I am convinced that that would not be in the national interest and, as I said in several earlier debates, it is the national interest which is of paramount importance. The situation could arise, although we all hope very much that it will not, where the only way in which a Government could prevent a national overspend would to be to withdraw all unspent and uncommitted allocations with immediate effect. The amendment would jeopardise our ability to take that remedial action. For that reason and for the reasons I gave earlier—and I think that the second reason is a particularly powerful one—I fear that we cannot accept the amendment.

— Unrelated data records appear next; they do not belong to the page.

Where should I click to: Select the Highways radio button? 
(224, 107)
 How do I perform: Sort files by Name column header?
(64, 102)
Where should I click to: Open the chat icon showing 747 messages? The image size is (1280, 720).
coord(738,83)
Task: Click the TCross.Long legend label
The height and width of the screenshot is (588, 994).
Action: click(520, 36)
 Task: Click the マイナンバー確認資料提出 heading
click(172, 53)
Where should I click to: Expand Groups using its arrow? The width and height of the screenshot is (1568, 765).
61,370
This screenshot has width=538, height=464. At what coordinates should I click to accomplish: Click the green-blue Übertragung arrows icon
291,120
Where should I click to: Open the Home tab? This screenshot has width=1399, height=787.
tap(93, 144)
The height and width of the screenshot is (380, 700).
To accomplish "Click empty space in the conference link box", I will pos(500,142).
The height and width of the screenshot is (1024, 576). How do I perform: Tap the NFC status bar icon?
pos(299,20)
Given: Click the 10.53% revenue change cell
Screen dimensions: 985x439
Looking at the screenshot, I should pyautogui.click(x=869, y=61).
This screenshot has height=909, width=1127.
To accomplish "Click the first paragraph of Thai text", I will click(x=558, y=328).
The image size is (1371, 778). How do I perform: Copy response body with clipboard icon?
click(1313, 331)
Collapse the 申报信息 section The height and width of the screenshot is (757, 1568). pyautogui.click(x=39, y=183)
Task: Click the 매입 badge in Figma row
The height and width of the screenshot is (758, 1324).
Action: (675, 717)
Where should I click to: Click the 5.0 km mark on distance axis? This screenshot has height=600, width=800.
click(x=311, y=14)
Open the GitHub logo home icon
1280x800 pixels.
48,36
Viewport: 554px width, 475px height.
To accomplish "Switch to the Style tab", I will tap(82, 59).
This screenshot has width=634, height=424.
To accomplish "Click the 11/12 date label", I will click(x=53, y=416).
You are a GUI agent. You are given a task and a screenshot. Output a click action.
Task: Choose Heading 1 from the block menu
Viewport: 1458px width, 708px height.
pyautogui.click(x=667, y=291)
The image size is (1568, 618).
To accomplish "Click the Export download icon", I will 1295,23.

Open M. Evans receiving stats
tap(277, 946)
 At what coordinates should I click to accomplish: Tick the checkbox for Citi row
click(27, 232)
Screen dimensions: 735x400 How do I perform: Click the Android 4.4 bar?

My Lords, if the noble Lord would be kind enough to bear with me a moment, I should like to raise one point, although I am not absolutely certain that it is exactly on this amendment. There are large numbers of authorities who have contractual obligations in terms of capital projects at the moment, and if the specification were to be withdrawn and the money which is available at the moment, either in terms of capital receipts or in terms of balances, were not available, this would create a critical situation. I wonder whether the noble Lord can give me an assurance that, as a transitional measure, the Minister will see those projects through to an end.


My Lords, there is no need, because we have made it clear that, where a contractual obligation is undertaken, that simply stands. There is no question that it can be interfered with in any way.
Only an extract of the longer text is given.